Bay Area stalwarts such as Google, Apple, and Uber are increasingly luring top business school talent away from banking and finance — traditionally the dominant hiring sectors for MBAs.
They have been able to do so by offering a better work-life balance, and, increasingly, fat wages. Compensation at tech businesses and particularly at fledgling start-ups often includes a piece of the company.
“At least one major tech firm includes stock as part of the pay package that vests over a number of years,” said Eric Young at Georgetown’s McDonough School of Business.
Some 37% of graduates of California’s Stanford GSB, which has close links to the Valley, reported this year receiving stock options with a median value of $250,000. Microsoft, Cisco Systems, Oracle, and Gilead Sciences have all used stock options.
A recent report from Deloitte said that high-technology companies are throwing benefits at employees to see which ones stick — stock options “are common”.
Cash remuneration from tech companies has converged with that offered in banking and finance, according to employers reporting to Quacquarelli Symonds (QS), an education and research firm.
Michael Goul, chair of the Information Systems Department at W. P. Carey School of Business, said simply: “Salaries remain strong.”
However Paula Quinton-Jones, director for career services at London’s Hult International Business School, said that salaries in tech are “on a par with the MBA average”.
She added that the draw of tech companies is more to do with the fact that they are spurring mass industry change and innovating with new products.

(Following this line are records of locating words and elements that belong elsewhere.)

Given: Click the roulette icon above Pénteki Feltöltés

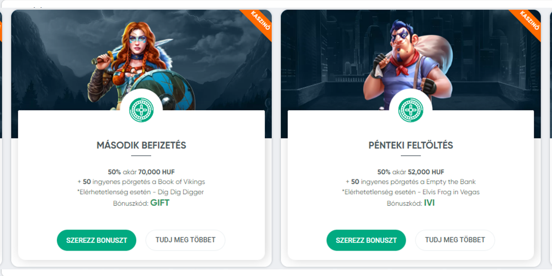Looking at the screenshot, I should (411, 109).

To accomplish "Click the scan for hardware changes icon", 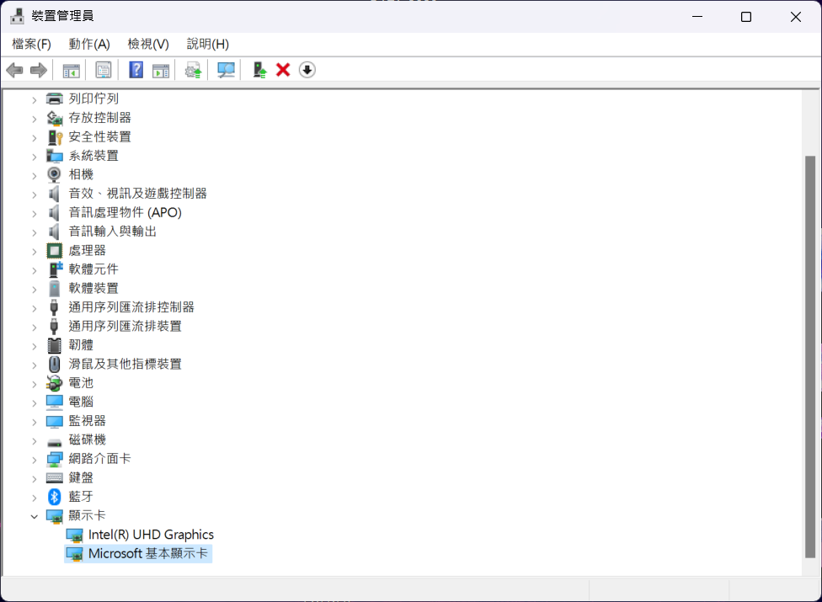I will 226,70.
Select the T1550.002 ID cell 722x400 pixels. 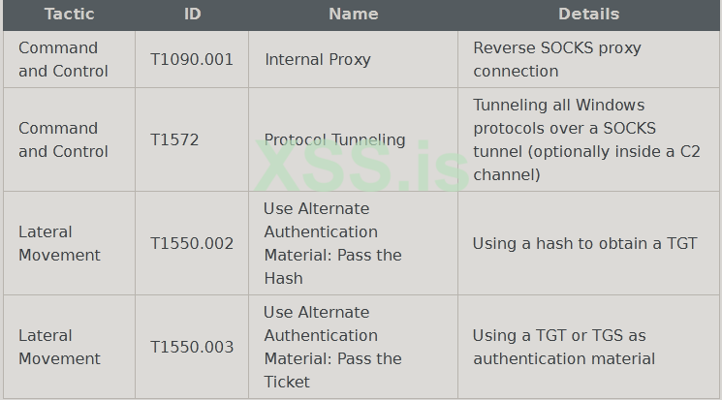point(192,243)
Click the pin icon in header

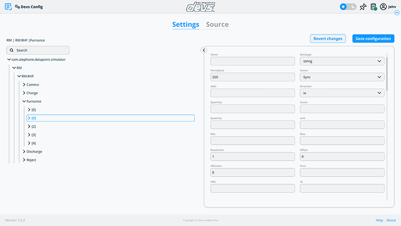(x=363, y=7)
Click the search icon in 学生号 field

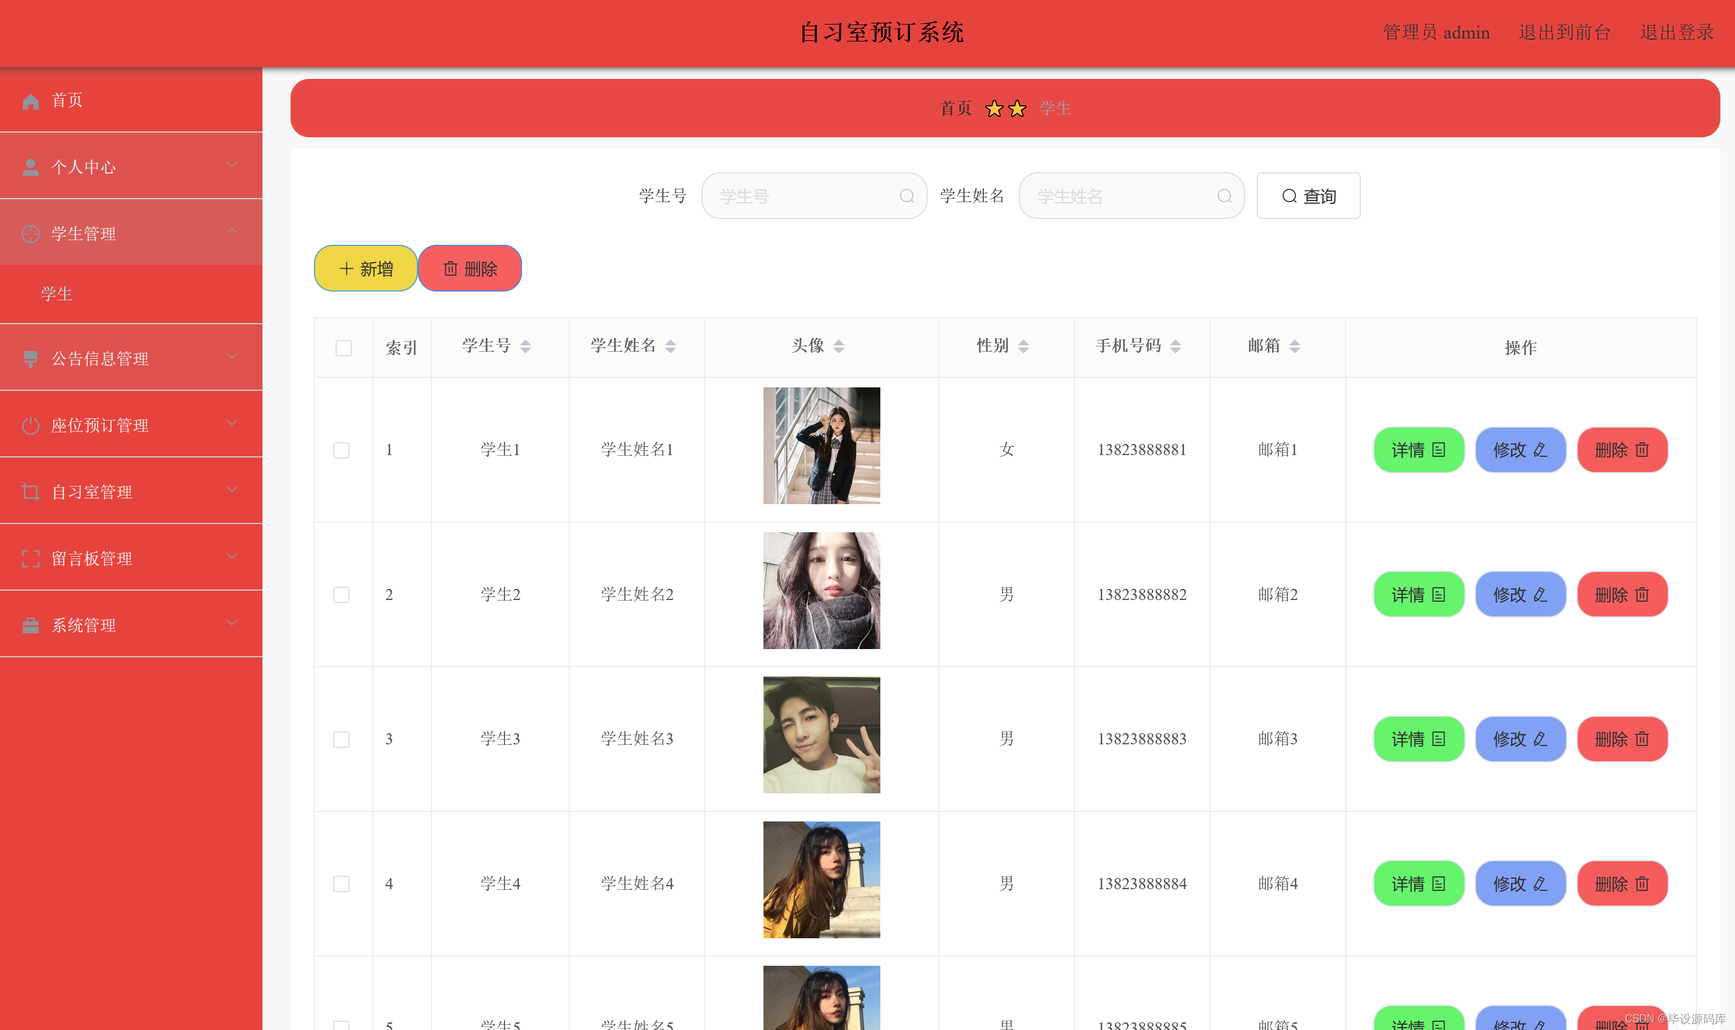[x=907, y=196]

“There is a dynamism that is not necessarily seen in other sectors,” she said.
Since the crisis, investment banks have culled recruitment schemes that once hired more aggressively from the top business schools. Data from finance analytics firm Coalition released this week show that front-office headcount at the banks continued to fall this year, having plunged by nearly 10% since 2010.
Christian Dummett, head of finance careers at London Business School, said: “A small number of high-profile tech companies have been growing their MBA-level hiring rapidly.”

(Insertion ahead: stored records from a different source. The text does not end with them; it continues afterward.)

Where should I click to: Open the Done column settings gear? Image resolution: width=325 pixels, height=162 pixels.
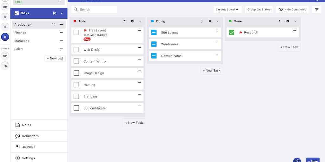tap(288, 21)
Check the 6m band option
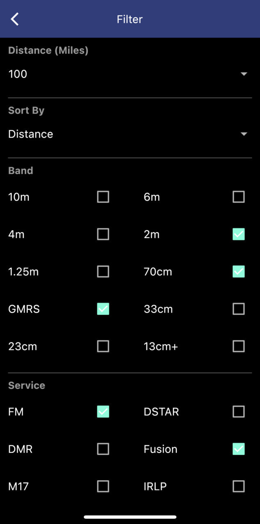This screenshot has width=260, height=524. pyautogui.click(x=239, y=197)
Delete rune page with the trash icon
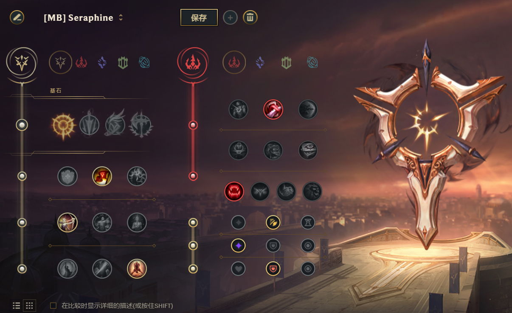The width and height of the screenshot is (512, 313). point(250,17)
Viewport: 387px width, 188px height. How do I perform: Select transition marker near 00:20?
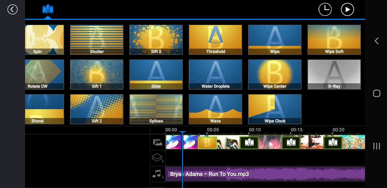click(333, 143)
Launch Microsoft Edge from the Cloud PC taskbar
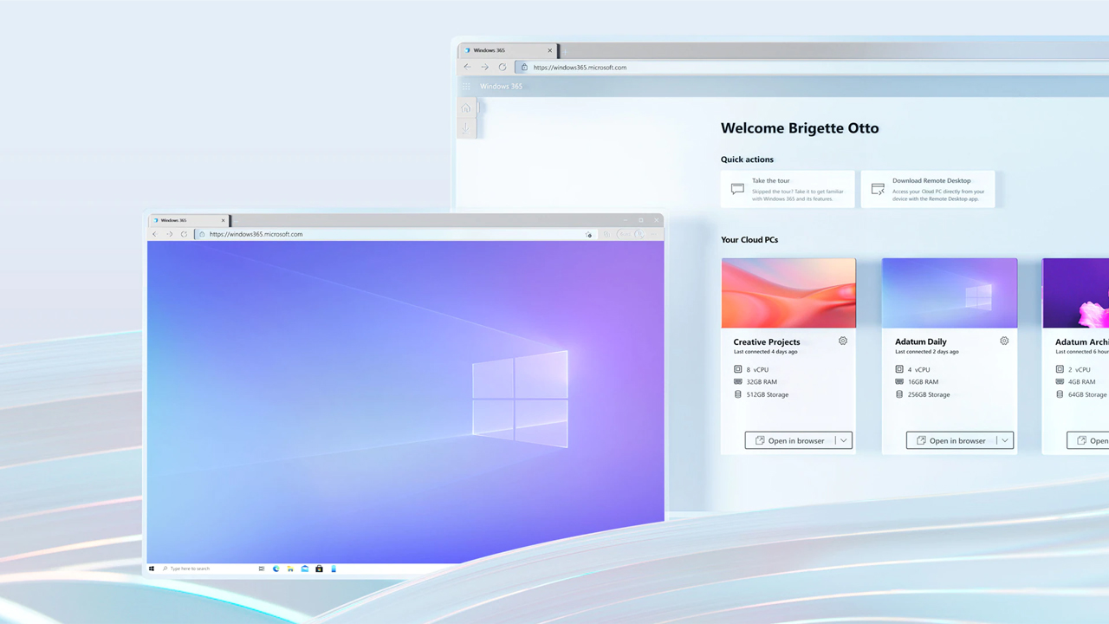 click(276, 569)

Google, Hewlett-Packard, and Cisco hire hundreds of students from schools including Harvard, Kellogg, Wharton and Haas. Uber too is placing its foot on the accelerator. “We're working closely with them to identify tech-savvy, business–ready students,” said Robyn Gleeson, director of the career development centre at Sydney’s AGSM.
Chris Weber, associate director for careers at UCLA Anderson School of Management, said that compared to banks, tech companies provide similar pay and perks.
“In the coming years consulting firms, as well as investment banks, may be competing with leading tech companies for top talent, even more so than they do now.”
Employers like stock options because they offer a way to compensate employees without a charge to their bottom line, particularly attractive to cash-conscious start-up companies.
It may also help improve employee retention and reduce churn by incentivizing employees for the long-term — most stock options have an exercise period of 10 years.
However tech firms face stiff competition from both banks and consultancy firms, which experts say have been raising salaries to recruit. Credit Suisse and Deutsche Bank have both recently reviewed junior bankers’ pay, following moves by others such as BofA Merrill Lynch to hike salaries.
In consulting too, “it’s definitely the case that this is an area where there is a good opportunity for students to earn some serious money”, said Stephen Pidgeon at Tuck School of Business. “We have been seeing strong growth in salary upon graduation,” he added.
The National Center for Employee Ownership estimates that employees covered by stock option plans receive an amount equal to between 12% and 20% of salary. Stock options infamously made millionaires of hundreds of early Google employees.
However, during times of stock market volatility, companies can reprice their options, by cancelling the first option grant and issue new options at a lower market price. Given the recent stock market routs, this doesn’t bode well for employees lured by Silicon Valley’s riches.
Stanford professor David Larcker and Wharton’s Richard Lambert found in a study that 39% of employees knew “little” or “nothing” about their stock options. That will surely not be the case among the world’s future business leaders.